Supplementary editions for the sciences, arts, and technology:
- Corneille, Thomas, Le Dictionnaire des Arts et des Sciences, Paris, 1694
- Barré, Louis, Complément du Dictionnaire de l'Académie française, Paris, 1842

In 1778, the Académie attempted to compile a "historical dictionary" of the French language. The project was later abandoned, having failed to progress beyond the letter "A".

Work on the ninth edition started in 1986, and was concluded in 2024 by the publication of its last volume. It was published in four volumes starting in 1992:

- 1st volume (A to Enzyme), 1992 (ISBN 978-2-11081-249-0)
- 2nd volume (Éocène to Mappemonde), 2000 (ISBN 978-2-21362-143-2)
- 3rd volume (Maquereau to Quotité), 2011 (ISBN 978-2-21366-640-2)
- 4th volume (R to Zzz), 2024 (ISBN 978-2-213-72741-7)

The completed ninth edition was presented by the Académie Française to French president Emmanuel Macron on 14 November 2024. With almost 53,000 words, it contains 21,000 new words compared to the 8th edition. Given that, by the time all volumes were completed, the first volume was already 32 years old and thus long out of date, the Académie published addenda of 189 words which had not been added to their respective volumes at the time of their publication.

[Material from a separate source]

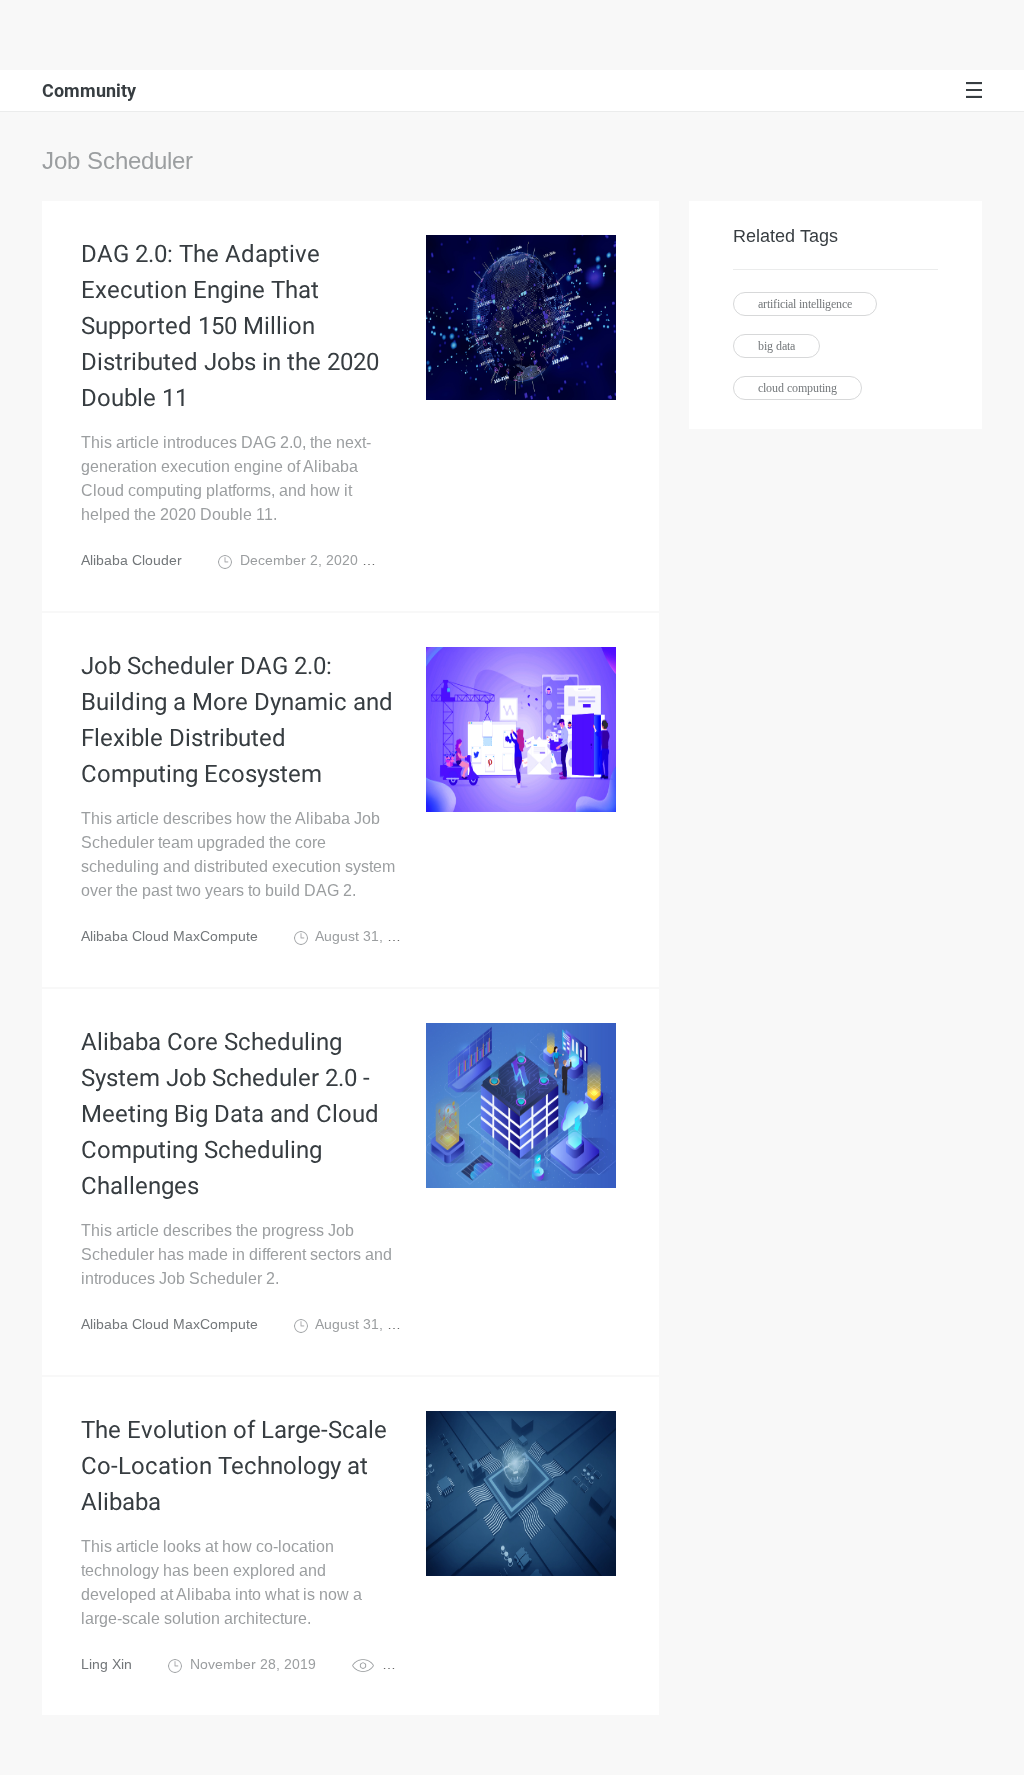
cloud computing (797, 388)
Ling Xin (106, 1664)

In part due to the unusually slow publication cycle of the Dictionnaire de l'Académie Française, other dictionaries (such as those published by Larousse and Le Robert) are more commonly used as everyday reference sources. They are also more comprehensive, with the Grand Robert counting 350,000 words.

==Encoding==
The IETF language tags have registered fr-1694acad for Early Modern French, "17th century French, as catalogued in the "Dictionnaire de l'académie françoise", 4eme ed. 1694; frequently includes elements of Middle French, as this is a transitional period".